Guess which politician said the following quote: “Fake news continues to be a major creeping challenge into mainstream media”?
I bet if you are in the United States, you probably said Donald Trump. If you live in the Philippines, Rodrigo Duterte. If you were born in Brazil, Jair Bolsonaro.
But this quote actually comes from the western African country of Ghana. It was said a few months ago by Information Minister Kojo Oppong Nkrumah, proving that misinformation has become a striking issue and that politicians all over the world are questioning the press by using that expression fact-checkers don’t appreciate: “fake news.”
In 2020, Ghana will elect a president and the candidates are already campaigning. So it is time to openly discuss clear ways to fight false news there, too.
Rabiu Alhassan is the founder and managing editor of GhanaFact, the recently launched and only full-time fact-checking organization in his country. In an email sent to the IFCN, Alhassan emphasized twice that “Ghana is not an exception to the production and spread of fake news” and was clear about his goals.
“GhanaFact comes to perform the crucial role of halting the eroding of trust in the media and the weakening of Ghana’s democracy through the verification of news and the countering of fake news,” he said.
Ghana has more than 24 million people. It is the world’s second-largest cocoa producer, Africa’s number two gold producer and it began pumping oil off its coast in 2010. Alhassan’s team is made up of only seven people, all based in Accra. The challenges ahead could be substantial.
Add to that scenario the fact that Ghana isn’t the safest place on Earth for a journalist — and obviously not for fact-checkers, either.
In the last two and a half years, there have been at least 42 confirmed cases of assaults on journalists and in January — only a few months after producing a documentary about Ghanaian soccer corruption — Ahmed Suale, an undercover investigative journalist with Tiger Eye PI, was killed in Ghana.

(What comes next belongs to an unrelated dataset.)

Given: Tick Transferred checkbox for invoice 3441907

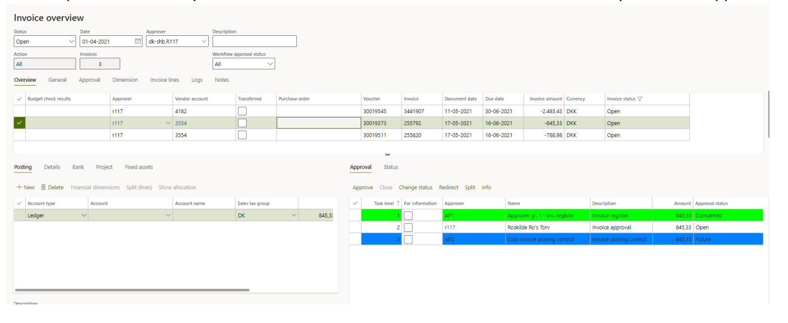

Alhassan said numbers prove that Ghanaians are really looking forward to having a fact-checking platform they can count on.
According to a survey run by GhanaFact sampling 400 citizens, 90% of them thought a fact-checker would be at least useful for the country, 69% indicated that they had encountered false news in the last year, and 42% said elections and election-related matters are most likely to be the target of fake news.

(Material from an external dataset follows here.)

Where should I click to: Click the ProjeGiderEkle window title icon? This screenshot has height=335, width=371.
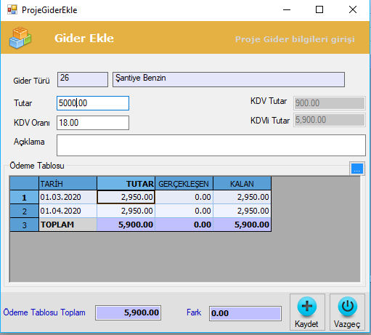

“This has informed GhanaFact’s decision to fact-check and verify information related to the upcoming election and ensure that Ghanaians are not unduly influenced to vote based on misinformation,” said Alhassan.
Whatsapp is the leading messaging platform in the country, while Facebook leads as the most used social media platform. According to Alhassan, falsehoods come in all forms, including text and audio.
And the government — with its lack of legal framework to address misinformation. — isn’t helping, either.
One year ago, during Oppong Nkrumah’s parliamentary vetting , he suggested that Ghana passed laws to curtail the circulation of fake news on social media platforms.
“Sharing of fake news in cyberspace is part of the cybersecurity risks we must look at and contain,” he said.
Alhassan said he thought Nkrumah indicated he was open to exploring strategies to prevent the widespread challenge of fighting misinformation if he was confirmed.
“However, as it stands now, there are no known laws or policies to help curb disinformation in Ghana,” Alhassan complained.
“Any policy or law to be considered must be developed in consultation with players in the media space and civil society organization. Ghana must do well to only promote laws that would engender free speech.”
Wouldn’t this last quote apply to Americans, Brazilians and the Philippines, too? Wouldn’t they ask that of their governments and lawmakers, too?
Cristina Tardáguila is the associate director of the International Fact-Checking Network and the founder of Agência Lupa, in Brazil. She can be reached at firstname.lastname@example.org.
Correction: An earlier version of this article had a mistake. It informed about the lack of media literacy programs in Ghana instead of the lack of legal framework to deal with misinformation. We corrected the information and apologize for the error.